Company cars and personal liability

I drive a company car. How am I covered by insurance?

Many businesses offer company cars to salespeople, key employees and management. Not only are these cars used during normal business hours, but they are often taken home and accessible outside of work.
Corporate fleets – including company cars – are oftentimes insured on what is known as a Business Auto Policy. The Business Auto Policy is a commercial insurance policy built to protect businesses from common over-the-road exposures associated with doing business.

When company cars are accessible outside of business-related purposes, the risks are different. For example, business owners may not want their vehicles driven out of town on vacation or taken to taverns after hours. A business may be comfortable assigning a company car to a driver who meets certain safety requirements, but may not want to see that employee’s teenage children behind the wheel.

In order to be protected from the above exposures – and others – businesses institute corporate policies that prohibit or restrict personal use of company-owned vehicles. These policies can address the concept of permission from a variety of angles, including who has permission to drive the car and/or when it may be used.

What many may not realize is how the standard Business Auto Policy coordinates with these corporate policies. If the company does not give permission for the vehicles to be used, then the driver is no longer insured (although the business itself would still be covered).

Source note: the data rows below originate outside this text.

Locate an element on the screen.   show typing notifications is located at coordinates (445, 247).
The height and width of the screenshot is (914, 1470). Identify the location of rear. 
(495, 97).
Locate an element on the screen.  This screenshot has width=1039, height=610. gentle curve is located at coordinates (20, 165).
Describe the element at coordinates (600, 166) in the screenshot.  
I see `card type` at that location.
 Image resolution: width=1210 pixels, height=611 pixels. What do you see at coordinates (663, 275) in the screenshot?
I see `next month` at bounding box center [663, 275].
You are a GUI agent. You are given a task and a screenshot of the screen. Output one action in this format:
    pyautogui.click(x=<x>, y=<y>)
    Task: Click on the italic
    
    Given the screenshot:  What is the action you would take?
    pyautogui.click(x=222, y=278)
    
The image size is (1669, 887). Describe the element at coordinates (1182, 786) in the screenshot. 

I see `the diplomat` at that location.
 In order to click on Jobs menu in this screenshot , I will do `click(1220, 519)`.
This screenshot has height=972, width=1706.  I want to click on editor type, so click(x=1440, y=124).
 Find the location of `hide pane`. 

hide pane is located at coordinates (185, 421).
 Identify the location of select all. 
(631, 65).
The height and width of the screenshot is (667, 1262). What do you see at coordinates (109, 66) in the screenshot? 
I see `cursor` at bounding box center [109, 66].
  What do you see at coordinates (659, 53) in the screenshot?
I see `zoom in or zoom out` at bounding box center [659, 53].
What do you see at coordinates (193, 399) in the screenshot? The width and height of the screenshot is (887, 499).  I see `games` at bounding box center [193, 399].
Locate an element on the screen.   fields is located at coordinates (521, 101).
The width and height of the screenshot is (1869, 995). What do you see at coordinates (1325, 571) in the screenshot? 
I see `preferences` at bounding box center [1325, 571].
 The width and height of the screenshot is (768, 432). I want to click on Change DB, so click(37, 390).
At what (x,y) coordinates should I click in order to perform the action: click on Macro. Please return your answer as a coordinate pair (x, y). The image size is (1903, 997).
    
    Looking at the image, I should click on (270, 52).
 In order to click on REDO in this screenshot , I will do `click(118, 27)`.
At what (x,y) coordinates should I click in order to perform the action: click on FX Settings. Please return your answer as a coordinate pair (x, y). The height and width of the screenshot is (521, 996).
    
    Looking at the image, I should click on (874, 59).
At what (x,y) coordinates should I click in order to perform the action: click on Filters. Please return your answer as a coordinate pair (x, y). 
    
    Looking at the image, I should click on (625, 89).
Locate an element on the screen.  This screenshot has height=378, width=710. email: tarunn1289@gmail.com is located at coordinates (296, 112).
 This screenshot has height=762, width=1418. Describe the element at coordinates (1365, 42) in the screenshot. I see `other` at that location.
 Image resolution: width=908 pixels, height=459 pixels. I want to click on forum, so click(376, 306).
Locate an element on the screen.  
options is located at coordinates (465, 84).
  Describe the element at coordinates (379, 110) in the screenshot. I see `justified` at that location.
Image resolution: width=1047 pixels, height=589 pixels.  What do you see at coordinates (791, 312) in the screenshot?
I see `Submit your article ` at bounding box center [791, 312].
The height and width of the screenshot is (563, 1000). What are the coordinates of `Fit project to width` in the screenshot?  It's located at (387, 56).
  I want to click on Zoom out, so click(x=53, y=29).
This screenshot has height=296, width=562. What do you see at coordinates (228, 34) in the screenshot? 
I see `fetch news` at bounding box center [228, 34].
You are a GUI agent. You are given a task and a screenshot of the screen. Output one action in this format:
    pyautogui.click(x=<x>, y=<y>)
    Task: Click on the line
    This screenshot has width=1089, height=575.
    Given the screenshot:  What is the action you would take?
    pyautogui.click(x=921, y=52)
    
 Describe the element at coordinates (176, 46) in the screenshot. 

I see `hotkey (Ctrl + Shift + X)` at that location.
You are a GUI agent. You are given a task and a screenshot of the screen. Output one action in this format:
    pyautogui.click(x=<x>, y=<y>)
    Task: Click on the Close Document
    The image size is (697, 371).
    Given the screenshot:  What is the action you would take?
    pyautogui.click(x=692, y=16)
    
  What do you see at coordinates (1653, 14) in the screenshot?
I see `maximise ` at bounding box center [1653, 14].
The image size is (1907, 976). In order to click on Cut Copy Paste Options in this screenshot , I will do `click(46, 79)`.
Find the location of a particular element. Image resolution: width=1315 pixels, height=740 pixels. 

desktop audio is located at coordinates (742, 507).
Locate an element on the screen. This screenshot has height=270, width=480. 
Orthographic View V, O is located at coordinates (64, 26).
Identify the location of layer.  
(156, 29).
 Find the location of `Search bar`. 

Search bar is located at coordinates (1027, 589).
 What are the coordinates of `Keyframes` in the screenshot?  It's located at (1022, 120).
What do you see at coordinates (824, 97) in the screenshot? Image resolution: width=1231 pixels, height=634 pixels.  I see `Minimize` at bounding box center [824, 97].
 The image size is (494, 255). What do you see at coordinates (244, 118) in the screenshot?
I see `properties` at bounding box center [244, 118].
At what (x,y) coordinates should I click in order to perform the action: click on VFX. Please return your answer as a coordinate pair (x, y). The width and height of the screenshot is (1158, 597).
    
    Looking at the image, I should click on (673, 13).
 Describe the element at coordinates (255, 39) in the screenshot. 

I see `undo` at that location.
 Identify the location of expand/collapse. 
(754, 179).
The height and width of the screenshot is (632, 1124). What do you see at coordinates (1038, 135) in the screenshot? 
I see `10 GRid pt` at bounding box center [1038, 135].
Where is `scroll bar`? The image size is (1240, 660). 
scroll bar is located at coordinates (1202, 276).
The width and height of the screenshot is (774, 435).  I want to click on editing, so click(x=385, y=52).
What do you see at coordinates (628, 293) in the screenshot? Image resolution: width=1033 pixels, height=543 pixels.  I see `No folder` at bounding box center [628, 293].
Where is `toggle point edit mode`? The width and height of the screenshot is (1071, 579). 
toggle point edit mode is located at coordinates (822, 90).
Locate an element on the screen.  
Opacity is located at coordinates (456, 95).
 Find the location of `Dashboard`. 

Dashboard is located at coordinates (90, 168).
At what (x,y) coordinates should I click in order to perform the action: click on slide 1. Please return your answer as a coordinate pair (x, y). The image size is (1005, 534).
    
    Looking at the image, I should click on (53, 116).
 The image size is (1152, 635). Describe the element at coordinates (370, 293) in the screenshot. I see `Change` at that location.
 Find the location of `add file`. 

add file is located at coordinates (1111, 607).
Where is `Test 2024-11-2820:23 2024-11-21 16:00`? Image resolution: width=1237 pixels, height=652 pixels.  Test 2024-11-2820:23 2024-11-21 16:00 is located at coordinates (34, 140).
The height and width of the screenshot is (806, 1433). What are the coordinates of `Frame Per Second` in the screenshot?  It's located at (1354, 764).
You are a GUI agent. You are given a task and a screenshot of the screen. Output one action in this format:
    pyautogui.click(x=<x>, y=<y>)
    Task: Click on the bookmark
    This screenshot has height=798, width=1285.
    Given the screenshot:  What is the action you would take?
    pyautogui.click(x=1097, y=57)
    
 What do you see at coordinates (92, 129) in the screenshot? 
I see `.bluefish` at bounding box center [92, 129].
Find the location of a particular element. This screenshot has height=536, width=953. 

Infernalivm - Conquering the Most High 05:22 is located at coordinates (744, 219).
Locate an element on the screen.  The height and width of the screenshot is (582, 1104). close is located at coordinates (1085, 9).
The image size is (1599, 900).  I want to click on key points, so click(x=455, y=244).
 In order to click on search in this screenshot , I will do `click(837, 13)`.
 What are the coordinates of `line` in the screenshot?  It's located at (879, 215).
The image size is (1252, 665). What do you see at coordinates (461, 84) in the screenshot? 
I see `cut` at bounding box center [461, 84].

At this point in the discussion, many inquire about coverage available from their personal auto insurance. Unfortunately, the standard Personal Auto Policy has limitations in coverage, as a standard Personal Auto Policy will not provide coverage for a company car that is regularly accessible.

Personal Insurance Solutions
Many people who drive company cars still desire coverage on a personal insurance policy for a variety of reasons.

To help address these concerns, the “Extended Non-Owned Coverage” endorsement can be added to most standard Personal Auto Policies. This endorsement is widely available, often for a few dollars a month. If Extended Non-Owned coverage cannot be added to an existing Personal Auto Policy – or for those who do not own a Personal Auto Policy – consider purchasing a standalone “Named Non Owner” policy as an option for liability coverage.

A personal umbrella may be able to provide additional coverage above and beyond the Extended Non-Owned endorsement or the Named Non Owner policy.

When you purchase of one of these insurance options, be sure to understand all of the coverage terms and conditions. For example, you may need to list all drivers in your household. Also, these options may not provide physical damage coverage for the company car – meaning that if you crash it, you will still need to pay for repairs out-of-pocket.

The Upshot
Businesses should consult with their attorney and risk manager to address personal auto use in corporate policies, and be aware of how these policies interact with their insurance coverage. Be sure to communicate with employees who have been assigned company cars so that they understand what their exposures and responsibilities are.

Those individuals who have been granted company cars need to be aware of corporate policies that address personal use, and should discuss the situation with their personal auto insurance agent to make sure that they are comfortable with their insurance protection.